**Work to complete**. Format the listing below as a numbered list, skipping any blank lines. Leave the pictures out of the answer.

(Word and element location records)
** Start **

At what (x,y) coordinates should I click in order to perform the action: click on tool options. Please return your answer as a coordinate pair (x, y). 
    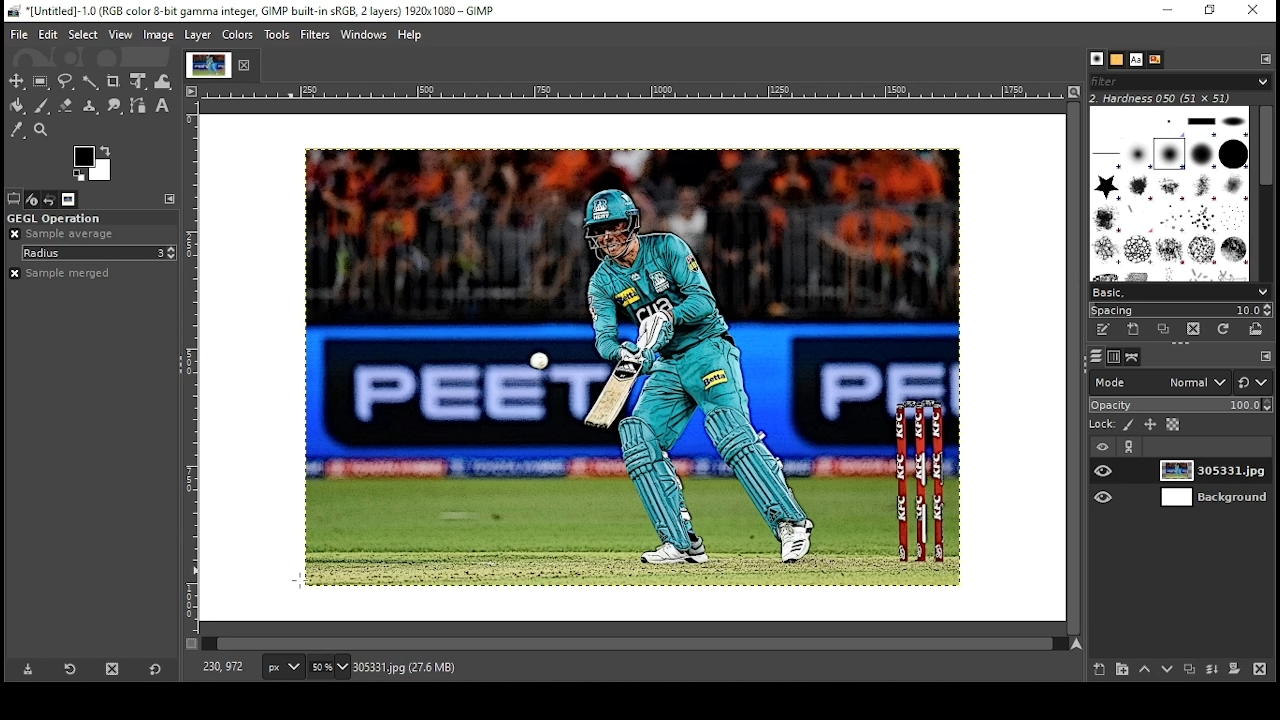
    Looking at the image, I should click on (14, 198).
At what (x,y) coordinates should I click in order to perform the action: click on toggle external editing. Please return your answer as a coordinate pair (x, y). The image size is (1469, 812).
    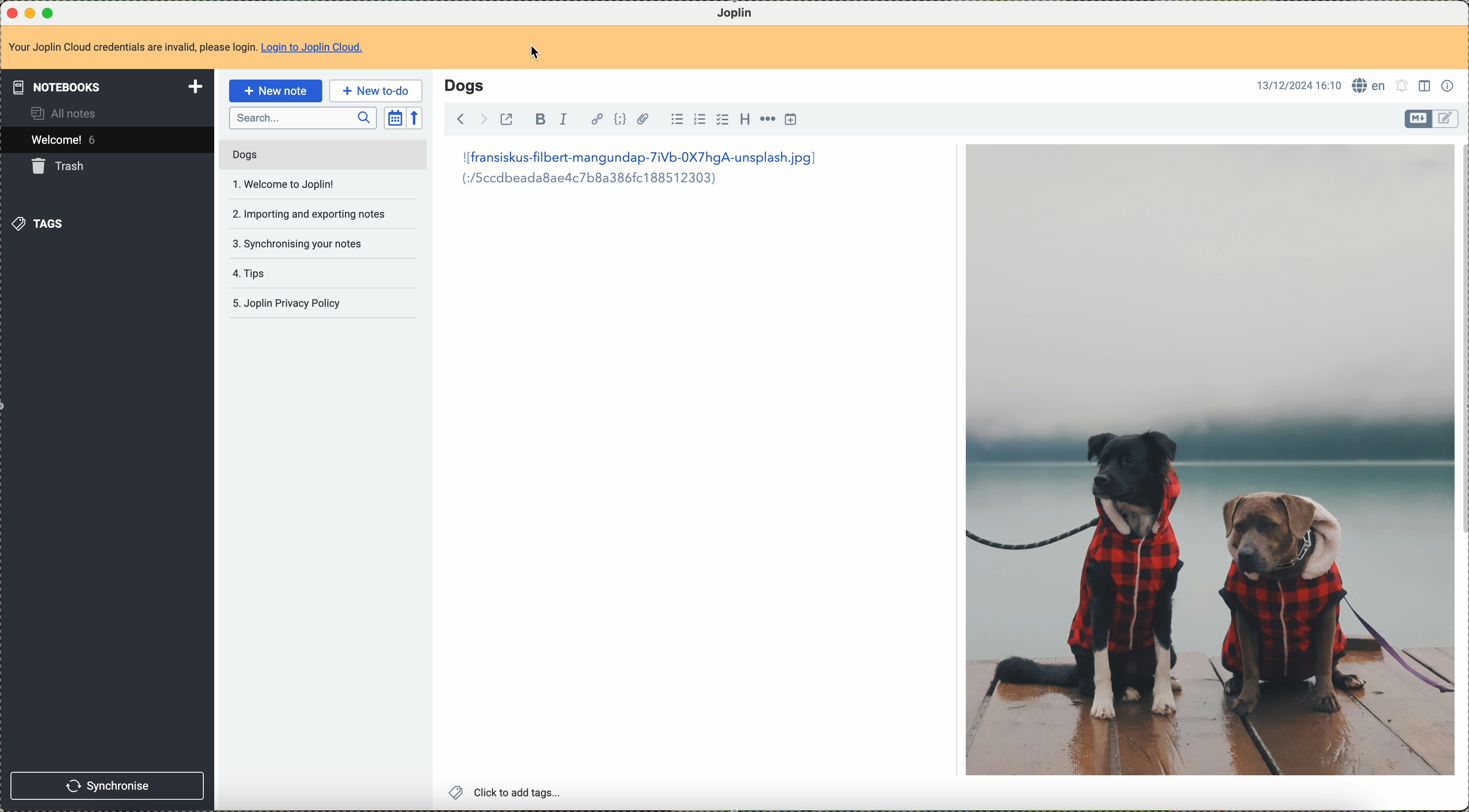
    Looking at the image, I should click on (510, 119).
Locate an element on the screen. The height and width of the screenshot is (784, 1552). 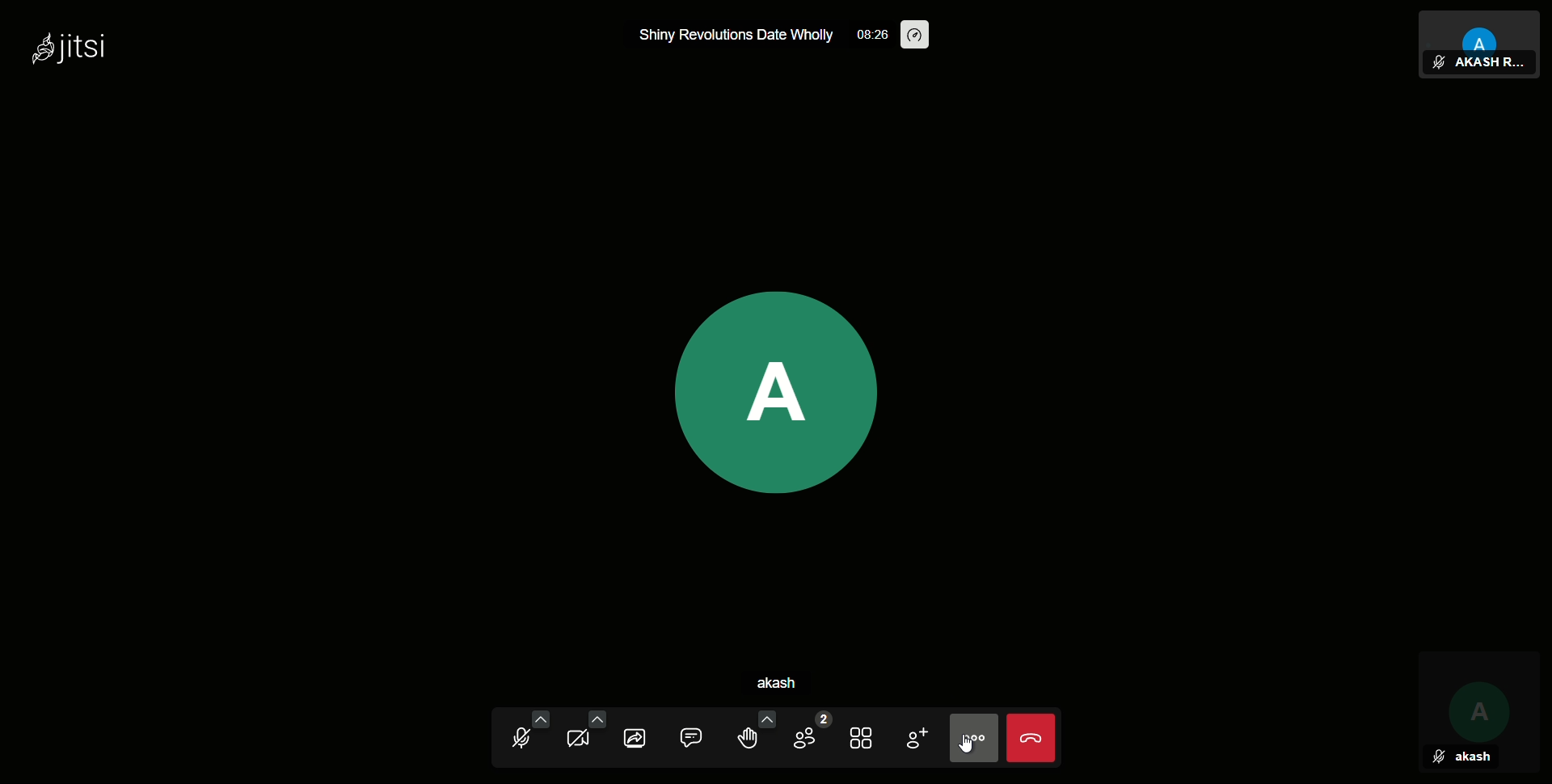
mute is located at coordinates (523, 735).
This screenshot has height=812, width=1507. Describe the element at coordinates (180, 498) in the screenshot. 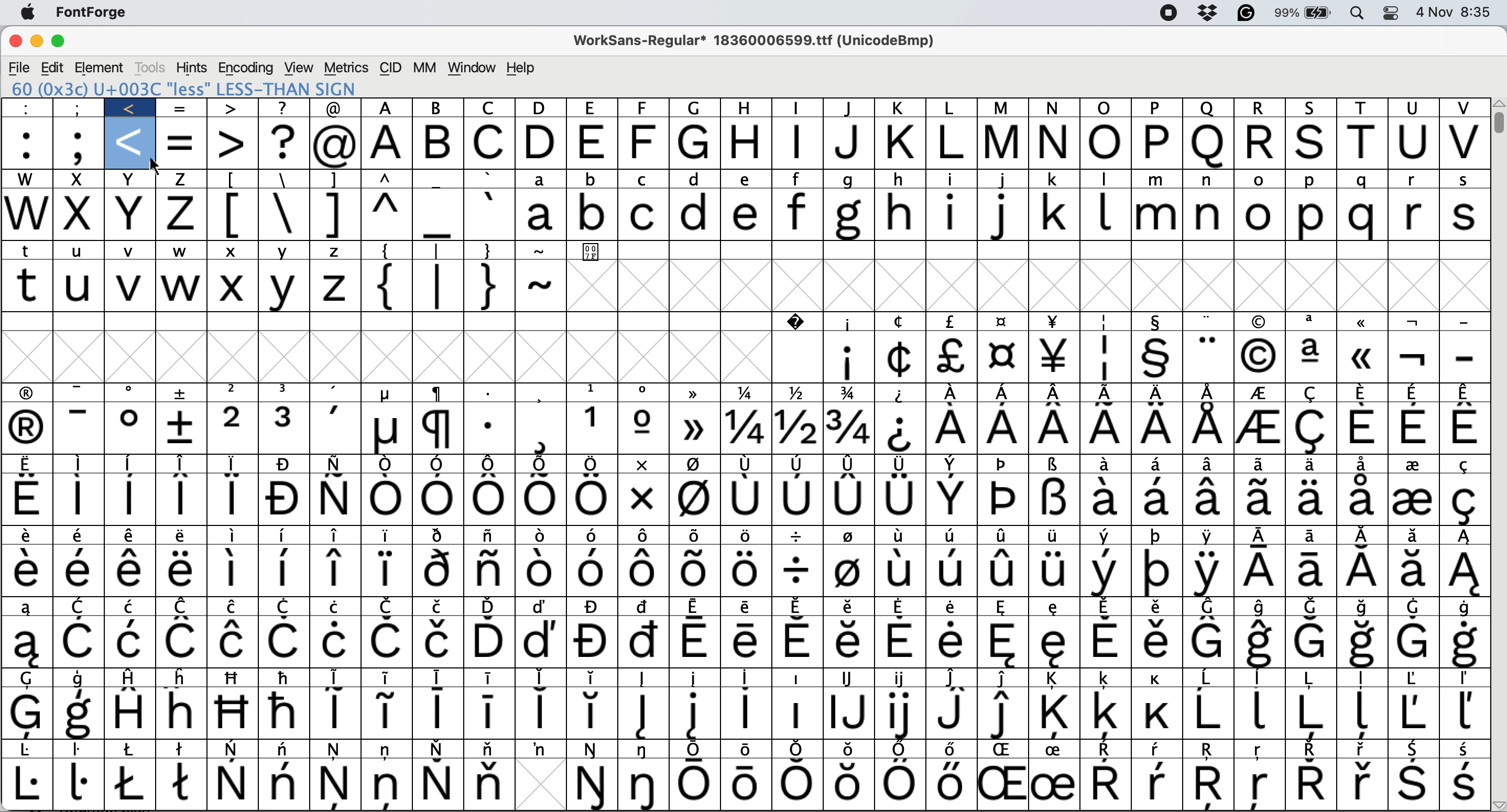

** End **

**Completed exercise**.
1. At what (x,y) coordinates should I click in order to perform the action: click on tool options. Please return your answer as a coordinate pair (x, y). 
2.     Looking at the image, I should click on (14, 198).
3. At what (x,y) coordinates should I click in order to perform the action: click on toggle external editing. Please return your answer as a coordinate pair (x, y). The image size is (1469, 812).
4.     Looking at the image, I should click on (510, 119).
5. Locate an element on the screen. The height and width of the screenshot is (784, 1552). 
6. mute is located at coordinates (523, 735).
7. This screenshot has height=812, width=1507. Describe the element at coordinates (180, 498) in the screenshot. 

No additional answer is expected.